═════ TEXTO

Natacha

La novela de Luisa Carnés es adaptada y dirigida por Laila Ripoll para llevarnos desde el obrerismo al folletín en el Teatro Español

Difícil tarea la que se ha impuesto Laila Ripoll con la adaptación de la primera novela de Luisa Carnés. Una autora que ha terminado opacada más por la época que le tocó vivir, los temas que plasmó y su condición socioeconómica, que por ser mujer. Publicada en 1930, queda por debajo en el nivel respecto de Tea Rooms, texto que también llevó a los escenarios la propia directora y con la que obtuvo un merecido éxito. Esta que nos compete carece de una pericia superior, adolece de madurez y revela ciertos fallos estructurales como algunos saltos temporales un tanto abruptos, o poco desarrollo con algunos personajes. Aspectos que yo creo son, en algún modo, solventados en la dramatización. Verdaderamente la materialización viva de los diálogos escritos supera a la novelista.

Ante todo, hay que destacar a Natalia Huarte, que es una actriz que luce enormemente en la compunción, en la brevedad y en el silencio, en el gesto doloroso. Porque la primera parte, la más deprimente, me resulta mucho más interesante: todo el trajín de esas chicas que, desde bien jovencitas (doce años en este caso), se metían en los talleres a coser y a hormar sombreros. Contamos con una familia empobrecida, con un padre encamado y bruto, enfermo de tanto beber, sometido por terrores que le sobrevienen, en el Madrid de los años veinte. Un joven escultor ha venido a hospedarse en una de las habitaciones libres. Jon Olivares encarna a Gabriel Vergara. Desde los minutos iniciales es el encargado de meternos en harina a través de una carta que le escribe a su novia, que lo espera en el pueblo. No me parece una buena forma de comenzar. El discurso se torna demasiado «literario» y el intérprete muestra una tontorrona ilusión que le resta empaque. Es un personaje poco modulado, apenas atrayente, cuando debería poseer otras ambiciones. Que no manifieste sus intereses artísticos, que no ansíe otras formas de existir, chochan en un futuro artista. No me acaba de convencer, no tiene un arco dramático potente y queda muy por debajo de esa Natacha que se convertirá en su amante.

Luego, Pepa Pedroche compone dos papeles muy contrarios; pero representados con gran sintonía y medida. Primero hace de madre, repleta de preocupación, puesto que no llegan a fin de mes y no le queda más remedio que empujar a su hija a que pida dinero prestado en la empresa. Y, después, se meterá en la piel de doña Librada, la tía, firme y adusta, que vive en la aldea, donde tendrá que ocuparse de su hermana y recibir a su sobrina, de muy mala gana, cuando aquella fallezca. Todo ello transcurrirá en el acto final, donde la obra se pone un tanto folletinesca y aumenta el ritmo de acontecimientos entre amoríos y desgracias. Antes de alcanzar un desenlace que alarga la función en demasía con ánimo de cerrar con algo de coherencia la trama, para, entonces, ya descabalada.

══════════

CONJUNTO DE TAREAS:
1. Según la reseña de Natacha, ¿en qué año se publicó la novela de Luisa Carnés?
2. Escribe la continuación de la reseña de Natacha a partir de su última oración.
Los datos no hacen falta para resolver nada.

═════ MATERIAL RECOPILADO

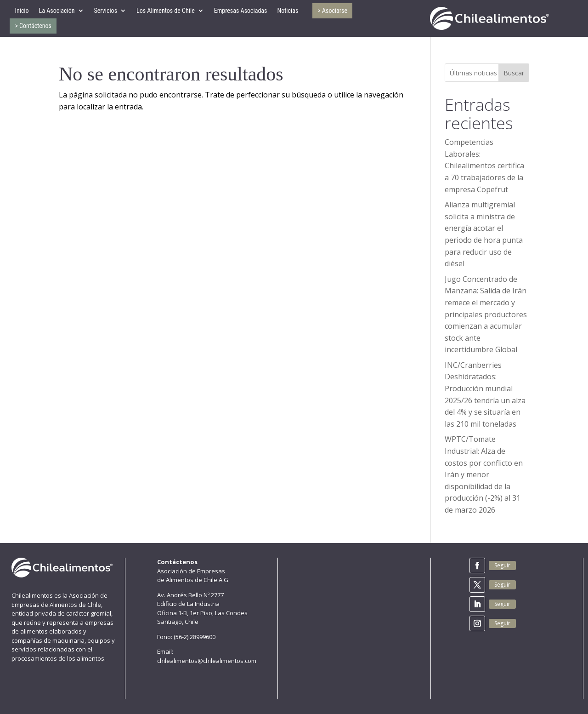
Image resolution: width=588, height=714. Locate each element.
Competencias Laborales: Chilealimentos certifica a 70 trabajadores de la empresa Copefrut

══════════

RESPUESTAS FINALES:
1. En 1930.

2.
La referencia es una novela que, si tuviera el recorrido de los modelos rusos que parecen sondearse, tendría ochocientas páginas, no trecientas, y observaríamos una evolución estética y moral en su máxima protagonista y en otros individuos. Sin embargo, pasar de ser una obrera, sin mundo, con poca cultura, a desenvolverse por las boutiques parisienses requiere algún tipo de pigmalización. Tampoco resulta verosímil el carácter de don César, el empresario al que da cuerpo Fernando Soto. El actor casi no tiene oportunidad de bosquejar dos actitudes bastante maniqueas. Primero es un sobón algo torpe y, después, un «abuelito» que lleva a su «nieta» de compras y la agasaja con múltiples regalos. La relación se recrea en el tópico archiconocido de los matrimonios desiguales; aunque esto no es La regenta, por mucho que, nuevamente, nuestra Natalia sondee el tédium vitae propio de las burguesas. Demasiadas disonancias que tampoco se reflejan en el lenguaje, pues ambos parecen poseer un mismo nivel cultural.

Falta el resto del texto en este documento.